ECOLE D’INGÉNIEURS

« Le métier d’un ingénieur ce n’est pas de répondre à un problème mais d’abord de bien poser ce problème »: Pascale Ribon, directrice de l’Estaca

Implantée aujourd’hui à Paris et Laval, à la prochaine rentrée à Saint-Quentin en Yvelines, l’Estaca est l’école d’ingénieurs des passionnés des transports. Aéronautique, automobile, ferroviaire et même spatial, elle forme depuis 1925 des spécialistes des transports en cinq ans après le bac. Sa directrice, Pascale Ribon, revient sur les grands enjeux des élèves ingénieurs et de leurs écoles aujourd’hui.

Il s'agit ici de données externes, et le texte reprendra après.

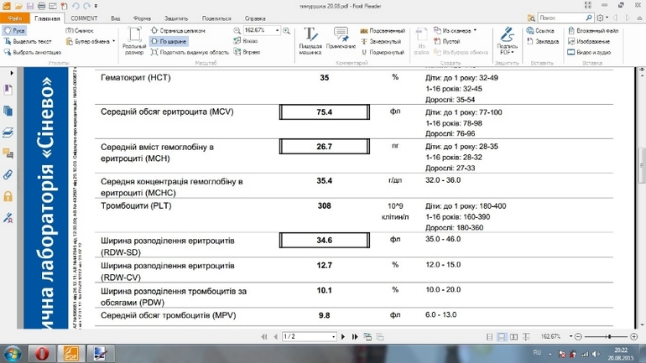Toggle Страница целиком fit-page mode

click(177, 30)
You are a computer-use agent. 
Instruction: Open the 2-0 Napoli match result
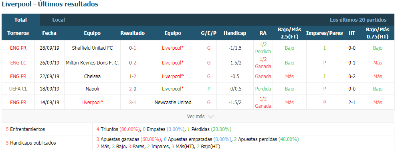click(133, 89)
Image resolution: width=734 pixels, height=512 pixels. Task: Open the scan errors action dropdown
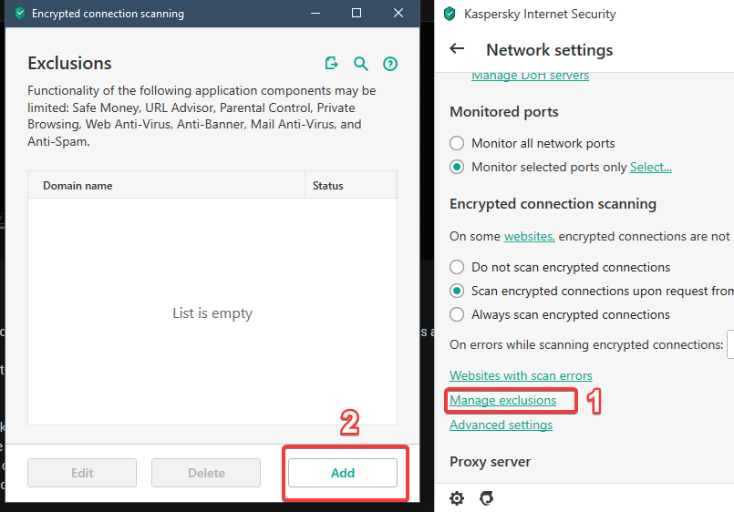point(730,345)
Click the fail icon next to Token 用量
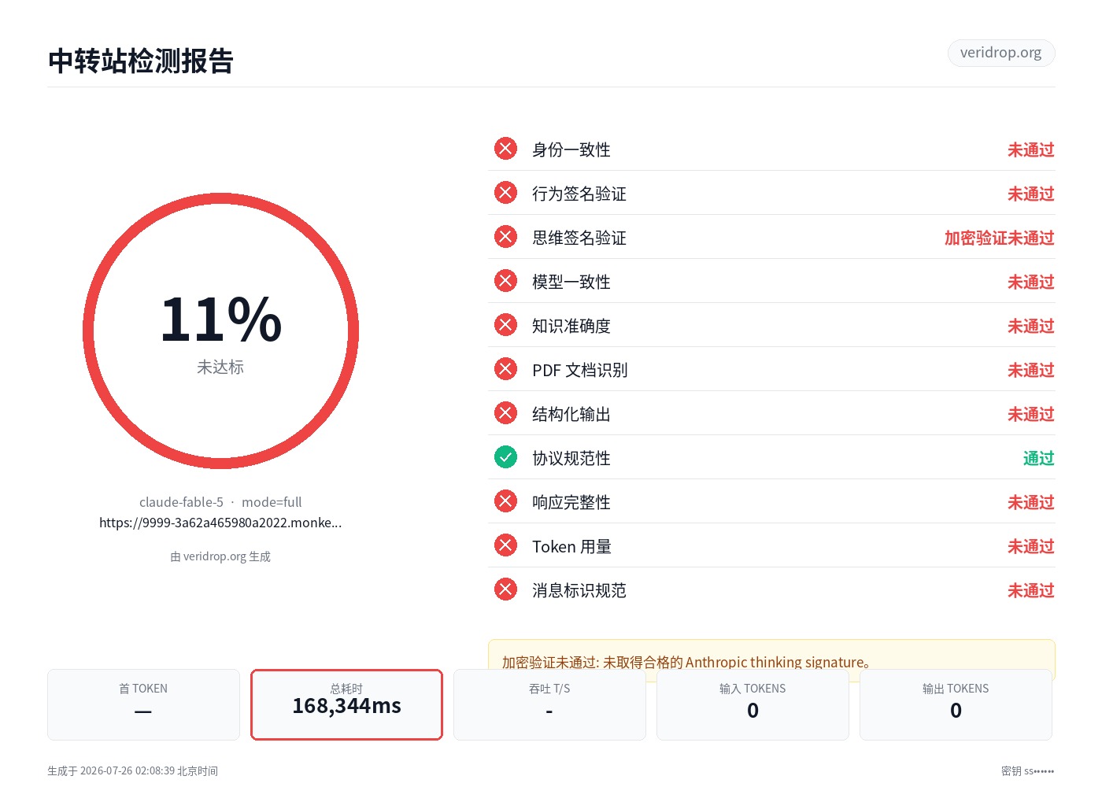The width and height of the screenshot is (1102, 787). click(505, 545)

Pascale RibonOlivier Rollot : Tout en gardant vos locaux à Laval, vous allez déménager de Paris à Saint-Quentin en Yvelines à la rentrée 2015. Tout est prêt ?

Pascale Ribon : Nos nouveaux bâtiments [voir une vidéo] vont nous être livrés fin mai pour un déménagement mi-juillet. Nous allons ainsi plus que doubler la superficie de nos locaux en passant de 5000 à 12 000 m2. C’était devenu indispensable avec le développement de nos activités de recherche et nous étions vraiment trop à l’étroit dans nos locaux de Levallois. Là-bas nous pourrons monter de nouvelles activités dont un FabLab pour développer l’esprit d’entreprise chez nos étudiants.

O.R : Il est possible de créer son entreprise dans le transport ? Cela ne demande pas trop de capitaux ?

P. R : Avec les nouveaux usages de la mobilité (co-voiturage, véhicules urbains, réseaux, etc.) il est aujourd’hui possible de créer son entreprise dans le transport. Le territoire de Saint-Quentin foisonne d’initiatives et nous voulons impliquer nos étudiants dans cette dynamique. Avec l’université Paris-Dauphine, nous sommes également un des membres fondateurs du Pôle entrepreneuriat étudiants Grand Ouest, un dispositif de sensibilisation des étudiants à l’esprit entrepreneurial.

O.R : Les étudiants actuels sont donc si innovants ?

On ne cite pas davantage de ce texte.